The first half of the volume provides what is still the best political history of medieval southern East Slavic territory in any language. It draws on an extraordinarily wide range of evidence to document events from the time of the death of Volodymyr the Great in 1015 through the period of Mongol devastations in 1237–41. Hrushevsky describes the consolidation of the Rus’ state in the middle Dnipro region and its rapid political and cultural growth and increasing prosperity in East Slavic territory under the ever-expanding lines of Volodymyr’s dynasty.

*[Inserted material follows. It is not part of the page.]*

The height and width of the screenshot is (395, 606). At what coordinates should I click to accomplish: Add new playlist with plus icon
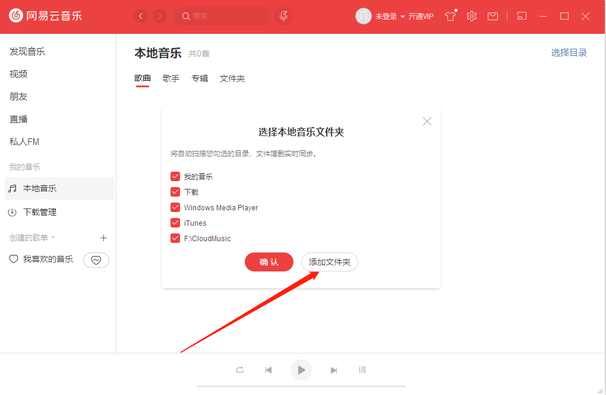pos(103,238)
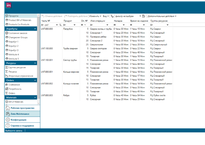Click the APS application logo icon
Viewport: 205px width, 145px height.
click(x=9, y=5)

In the second half of the volume, Hrushevsky exploits all of the literary and archaeological evidence available at the turn of the twentieth century to describe as accurately as possible the physical presence of Rus’ society on Ukrainian territory, including in the Kyiv, Chernihiv, and Pereiaslav lands, in Volhynia and Galicia, and in the steppe (what is now southern and eastern Ukraine). These two parts of the volume together make Hrushevsky’s case that the Ukrainian people had in their past a period of political statehood lasting for almost four centuries and that by 1900, they and their ancestors had lived continuously in the same territory for almost 1,500 years. Thus, Hrushevsky declares in his introductory remarks, ‘The history of the territory of present-day Ukraine is the history of the Ukrainian people.’

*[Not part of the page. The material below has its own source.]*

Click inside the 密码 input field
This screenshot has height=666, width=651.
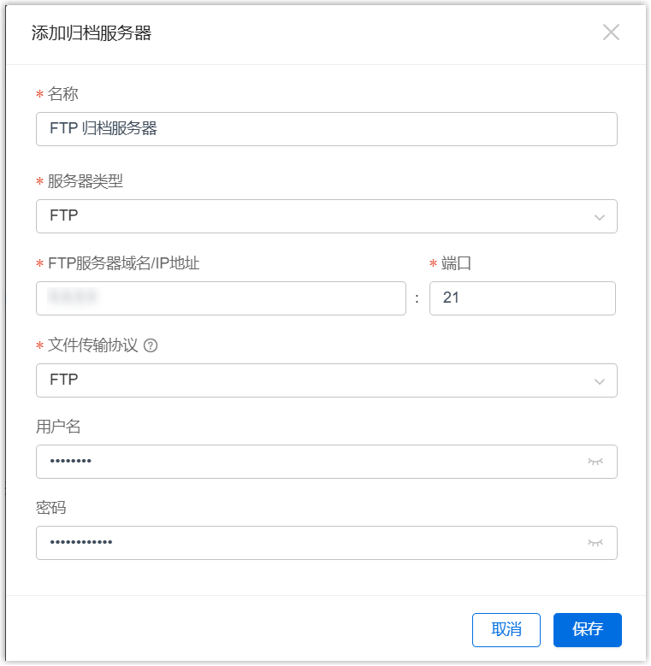click(308, 543)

Volume 2 was translated by Ian Press with the translation assistance of Tania Plawuszczak-Stech. The volume was prepared for publication by two staff editors—editor in chief Frank Sysyn and managing editor of volume 2 Tania Plawuszczak-Stech—and one consulting editor Christian Raffensperger. An introduction by Paul Hollingsworth assesses the enduring contribution to, and transformational role of, volume 2 in modern scholarship about medieval Rus’. The newly compiled bibliography documents all of the primary sources and secondary works used by Hrushevsky throughout the volume. Three maps with Hrushevsky’s own notes are included, as are seven genealogical tables with notes. For their work in translating volume 2, Ian Press and Tania Plawuszczak-Stech were awarded the 2021 Peterson Literary Fund Grand Prix for Excellence in Translation.
The preparation of volume 2 was funded by generous donations from Mykhailo Kowalsky and Daria Mucak-Kowalsky of Toronto, Ontario. The Temerty Foundation provided a grant for the printing and dissemination of the volume. The estate of the late Edward Brodacky of London, England, provided additional funding for the publication of volume 5.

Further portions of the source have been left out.